After school there are chores to do, and traditionally boys do different work to girls, but if the family doesn’t have the sex mix, the jobs still have to be done. Firewood has to be collected for the cooking fire, water carried, dishes washed from the previous evening meal, feed for the cow or goat has to be collected for those who have zero grazed livestock otherwise shepherding animals so they have full bellies for the night, cleaning out the animal pen and fanya usafi – make clean (the house).

Darkness descends at 7:00pm (saa moja jioni – one o’clock, evening) and most usually there is no lighting! Of course some have electricity, a few kerosene lamps, while others use candles but a majority only have the cooking fire. We were 1500 metres above sea level, 3.3° south of the equator and 450 km from the sea, so the evenings could cool down considerably. The fireplace was therefore the focal point with the evening meal being eaten at around 9:00pm. So homework? Difficult to find time and difficult to complete in the dark. Reading the same, but no worry, there are no books!

Teaching standards were variable, especially so in remote schools, where there was difficulty in finding teachers prepared to go there, and those there, didn’t really want to be there, so the standards suffered. Primary schools are taught in Swahili with English as a subject but most schools suffered from a lack of reasonable English teachers.
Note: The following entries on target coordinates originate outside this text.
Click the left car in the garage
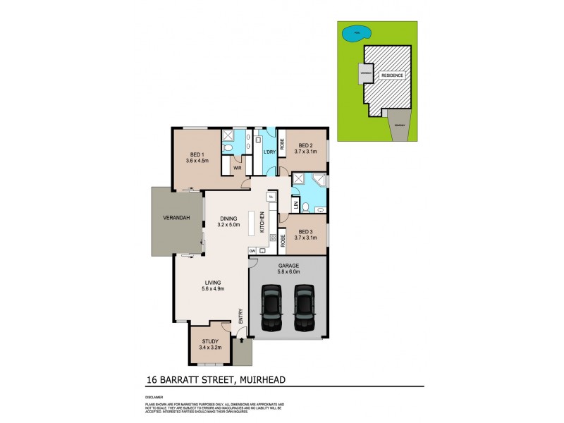pos(271,307)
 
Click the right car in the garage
pos(304,307)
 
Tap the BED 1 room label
pos(197,154)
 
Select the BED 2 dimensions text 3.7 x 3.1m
pos(305,152)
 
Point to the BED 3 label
pos(305,232)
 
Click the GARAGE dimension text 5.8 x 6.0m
pos(288,271)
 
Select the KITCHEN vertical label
pos(262,222)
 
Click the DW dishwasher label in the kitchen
pos(252,250)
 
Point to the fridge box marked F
pos(270,196)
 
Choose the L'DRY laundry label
pos(269,153)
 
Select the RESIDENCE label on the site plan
pos(393,75)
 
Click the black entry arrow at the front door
pos(242,341)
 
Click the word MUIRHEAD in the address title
pos(265,379)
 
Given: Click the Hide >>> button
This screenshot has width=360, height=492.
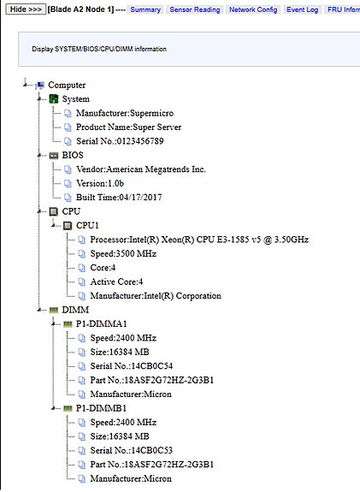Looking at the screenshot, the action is [26, 9].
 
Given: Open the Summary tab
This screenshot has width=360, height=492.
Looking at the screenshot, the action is [145, 9].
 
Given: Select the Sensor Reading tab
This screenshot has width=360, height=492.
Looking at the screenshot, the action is [195, 9].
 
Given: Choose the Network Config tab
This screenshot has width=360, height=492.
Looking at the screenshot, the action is [253, 9].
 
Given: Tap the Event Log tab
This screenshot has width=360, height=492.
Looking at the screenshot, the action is [302, 9].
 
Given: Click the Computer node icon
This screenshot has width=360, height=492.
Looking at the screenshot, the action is [40, 85].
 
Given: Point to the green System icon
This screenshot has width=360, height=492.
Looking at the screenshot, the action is [54, 99].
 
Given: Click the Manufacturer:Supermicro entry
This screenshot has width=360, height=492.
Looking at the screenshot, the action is [125, 113].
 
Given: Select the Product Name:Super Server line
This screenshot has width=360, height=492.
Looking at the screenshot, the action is [128, 127].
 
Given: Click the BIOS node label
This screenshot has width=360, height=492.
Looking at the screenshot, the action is [73, 155].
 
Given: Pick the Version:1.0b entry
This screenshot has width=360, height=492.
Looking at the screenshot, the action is [100, 183].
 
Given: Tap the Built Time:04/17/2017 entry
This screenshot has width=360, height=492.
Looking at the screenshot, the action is [119, 198].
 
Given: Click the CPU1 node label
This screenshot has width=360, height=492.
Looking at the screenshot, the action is [87, 225].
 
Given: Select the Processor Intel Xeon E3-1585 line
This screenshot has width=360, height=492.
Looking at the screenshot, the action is [199, 240].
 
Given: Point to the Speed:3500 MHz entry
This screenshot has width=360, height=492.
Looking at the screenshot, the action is [123, 253].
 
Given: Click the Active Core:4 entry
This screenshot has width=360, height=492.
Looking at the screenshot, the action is [116, 282].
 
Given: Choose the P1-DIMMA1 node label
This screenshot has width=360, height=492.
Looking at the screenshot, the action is [101, 323].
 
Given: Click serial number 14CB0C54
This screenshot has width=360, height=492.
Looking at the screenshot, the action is [132, 366].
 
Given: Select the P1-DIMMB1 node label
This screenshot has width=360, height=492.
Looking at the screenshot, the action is [101, 408].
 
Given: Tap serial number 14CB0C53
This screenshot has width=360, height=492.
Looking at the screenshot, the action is [132, 451].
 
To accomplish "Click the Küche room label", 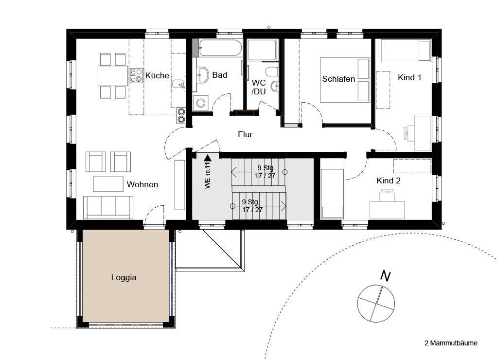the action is pos(157,75).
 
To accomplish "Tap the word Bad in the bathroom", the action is pos(220,75).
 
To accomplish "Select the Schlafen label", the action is pos(338,79).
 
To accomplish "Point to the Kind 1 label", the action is pos(409,77).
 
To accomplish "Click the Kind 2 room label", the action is pos(389,181).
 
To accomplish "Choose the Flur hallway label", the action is pos(245,134).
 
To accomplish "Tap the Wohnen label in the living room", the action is pos(142,184).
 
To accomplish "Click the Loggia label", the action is pos(124,277).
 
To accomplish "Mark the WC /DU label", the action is pos(259,87).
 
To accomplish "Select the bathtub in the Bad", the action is pos(220,48).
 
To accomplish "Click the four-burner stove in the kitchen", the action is pos(136,76).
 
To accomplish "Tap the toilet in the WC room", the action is pos(272,72).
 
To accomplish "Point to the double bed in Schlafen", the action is pos(345,80).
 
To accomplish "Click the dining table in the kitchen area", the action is pos(113,76).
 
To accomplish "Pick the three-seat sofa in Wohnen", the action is pos(108,207).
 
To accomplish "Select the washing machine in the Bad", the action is pos(200,103).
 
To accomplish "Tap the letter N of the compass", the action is pos(386,276).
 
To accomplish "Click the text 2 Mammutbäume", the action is pos(451,343).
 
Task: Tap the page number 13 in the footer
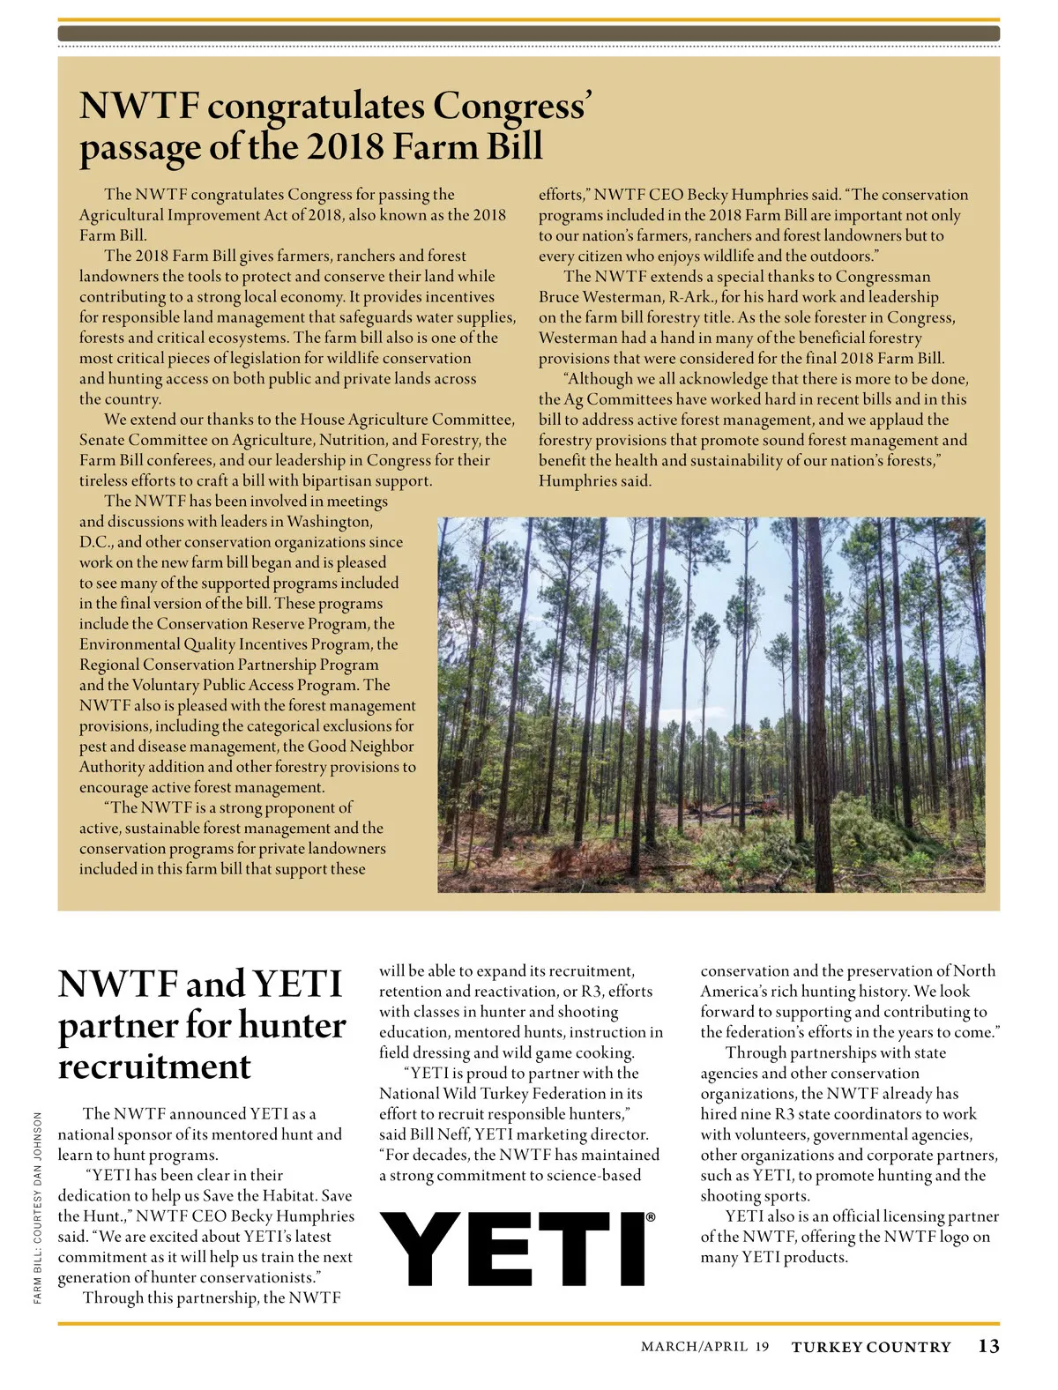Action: click(x=988, y=1346)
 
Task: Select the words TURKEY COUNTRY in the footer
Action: click(x=871, y=1347)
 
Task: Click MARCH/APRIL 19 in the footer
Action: click(x=704, y=1347)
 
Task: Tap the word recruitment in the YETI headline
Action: click(x=154, y=1066)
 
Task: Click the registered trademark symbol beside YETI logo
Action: click(x=651, y=1217)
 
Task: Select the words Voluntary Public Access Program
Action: click(x=245, y=685)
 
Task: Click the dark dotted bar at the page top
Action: click(x=529, y=33)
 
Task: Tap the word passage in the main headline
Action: click(x=139, y=146)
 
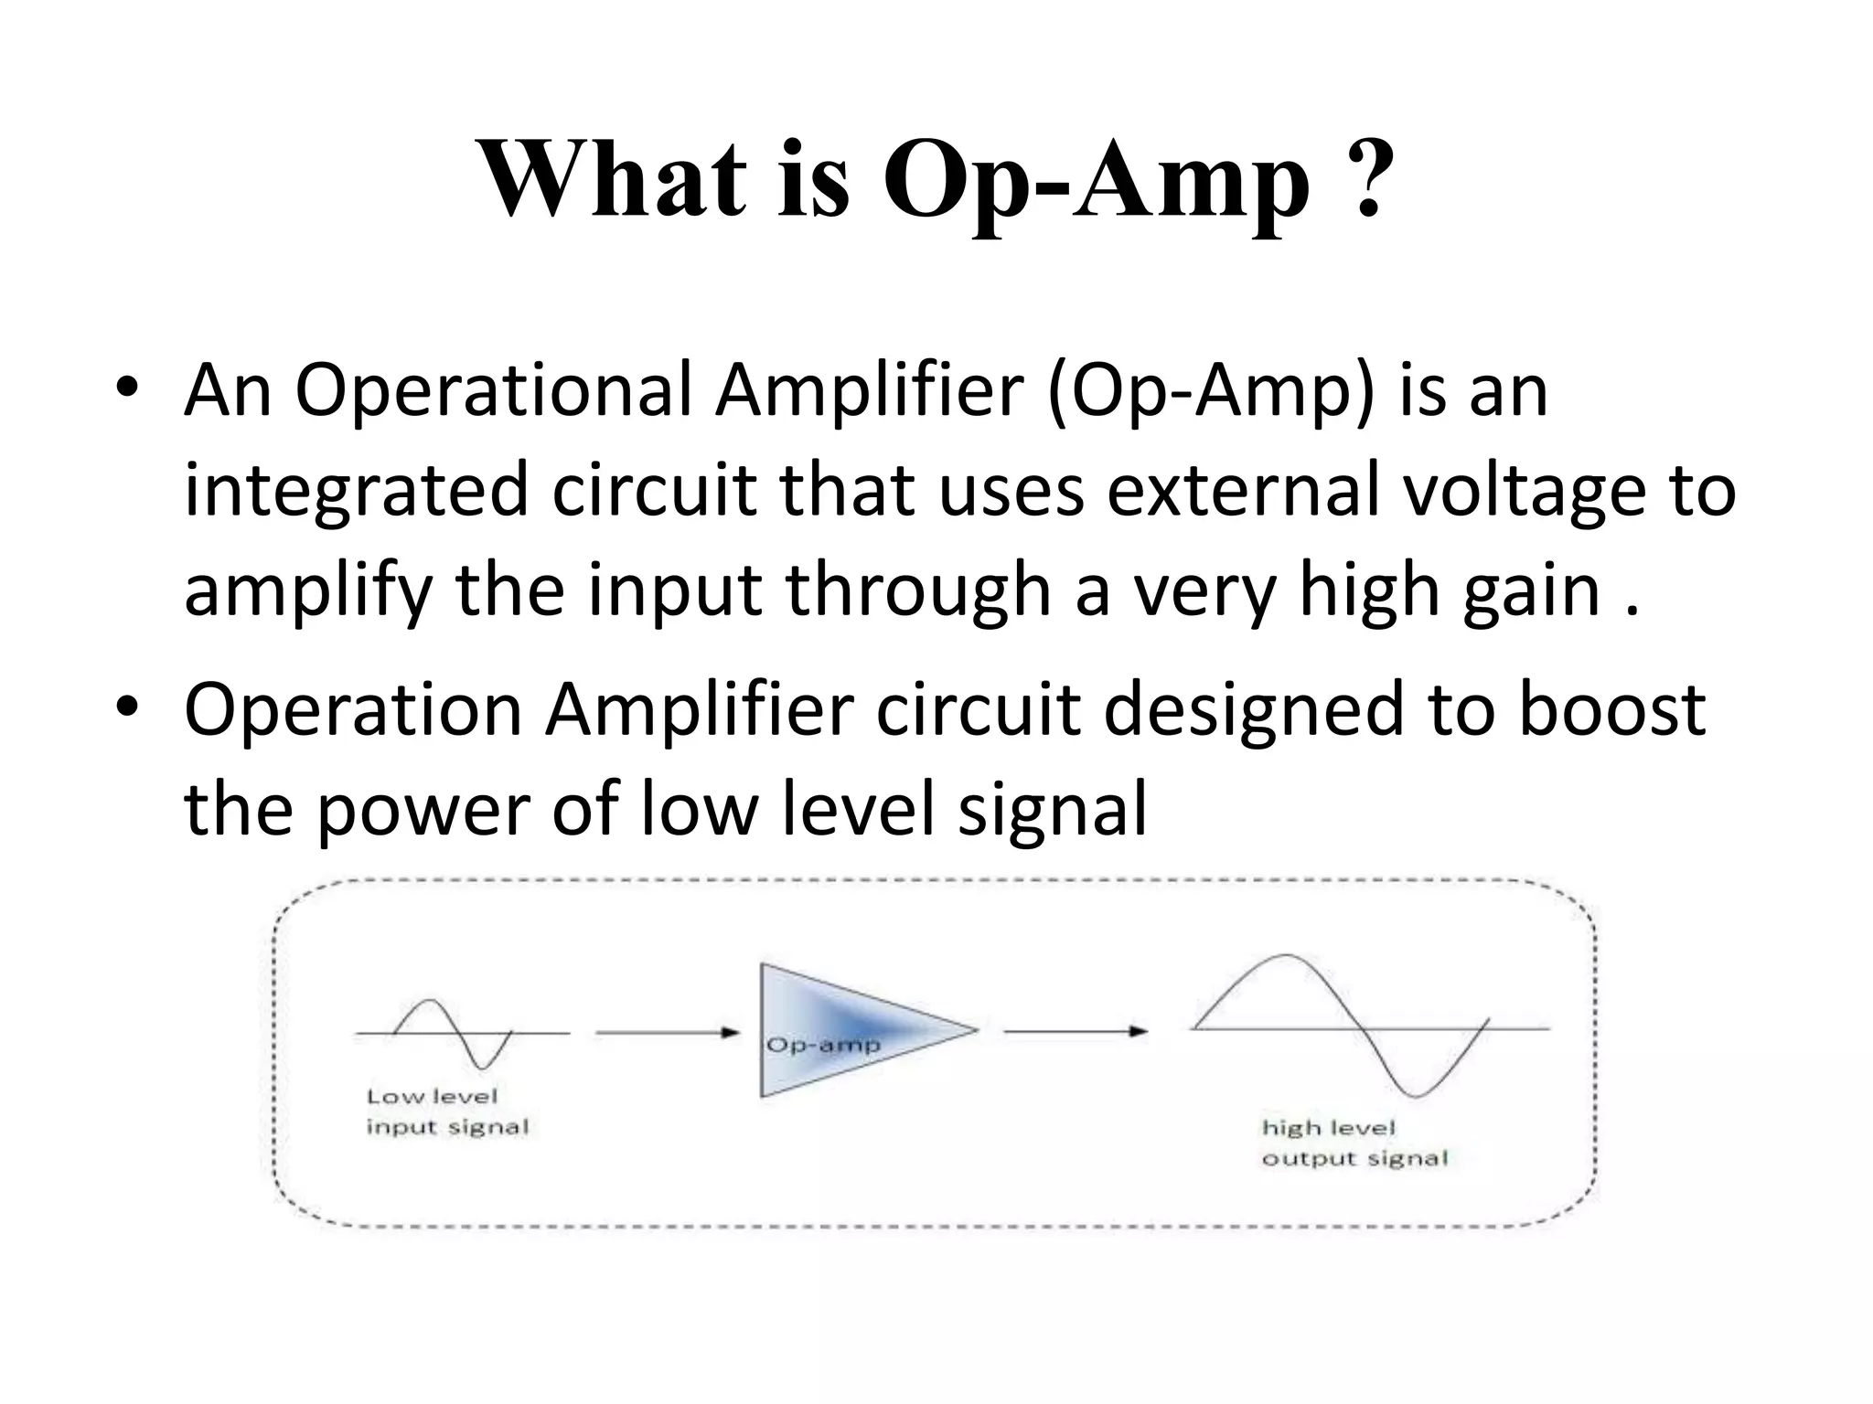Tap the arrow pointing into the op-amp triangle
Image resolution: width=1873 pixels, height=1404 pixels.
[x=667, y=1032]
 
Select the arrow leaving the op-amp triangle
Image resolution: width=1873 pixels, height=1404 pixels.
[x=1075, y=1031]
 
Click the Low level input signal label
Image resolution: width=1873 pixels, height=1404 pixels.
[x=447, y=1112]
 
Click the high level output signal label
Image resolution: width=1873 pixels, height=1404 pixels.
[x=1354, y=1143]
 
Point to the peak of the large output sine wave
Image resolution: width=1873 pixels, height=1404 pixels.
[x=1287, y=956]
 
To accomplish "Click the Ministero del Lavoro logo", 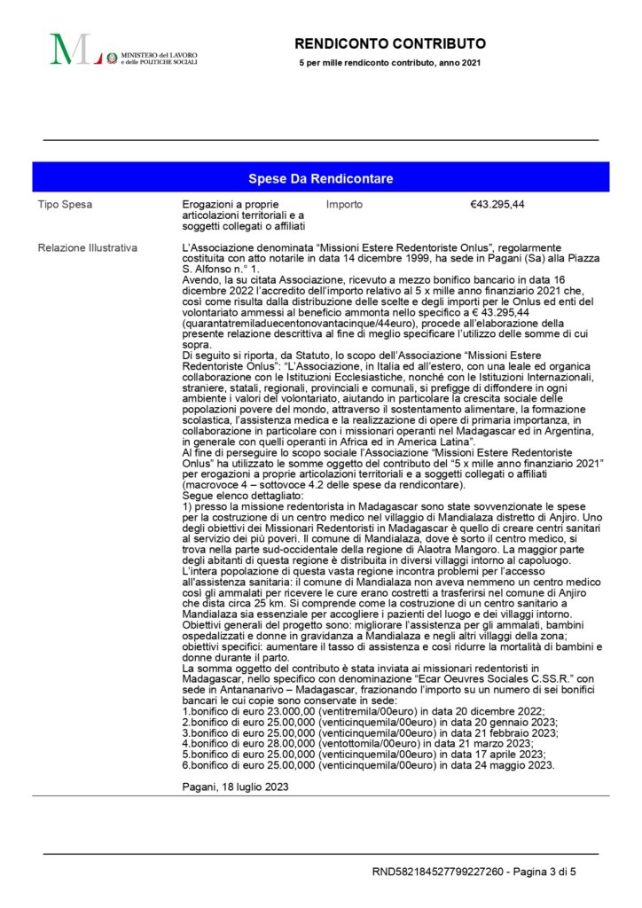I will (x=123, y=50).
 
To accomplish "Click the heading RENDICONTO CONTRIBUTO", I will (x=390, y=43).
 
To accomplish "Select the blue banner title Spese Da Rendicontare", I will (x=321, y=178).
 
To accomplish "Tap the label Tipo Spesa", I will (x=65, y=205).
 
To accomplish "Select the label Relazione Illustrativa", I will (x=87, y=247).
Secondary school on the other hand is taught in English so the students tend to struggle. Teachers wrote lessons on the blackboard, and not being strong English speakers they made errors. Students copied those errors and made errors in tabulation as well! I once translated a year’s worth of Agriculture notes in exercise book from English to Swahili but the errors were not language only. The student passed the exam!

Regardless of teaching standards, the curriculum standards are high. Three English secondary teacher graduates found they could not teach senior students curriculum maths at the local secondary school because the standard was beyond them!

The average student can speak three languages; Swahili, their own tribal language and that of a neighbouring tribe. The majority nowadays have at least a smattering of English. Despite a lack of resources, and the many factors against them, including a lack of the common experience richer countries’ students may take for granted, the Tanzanian students I interacted with were intelligent and somehow happy.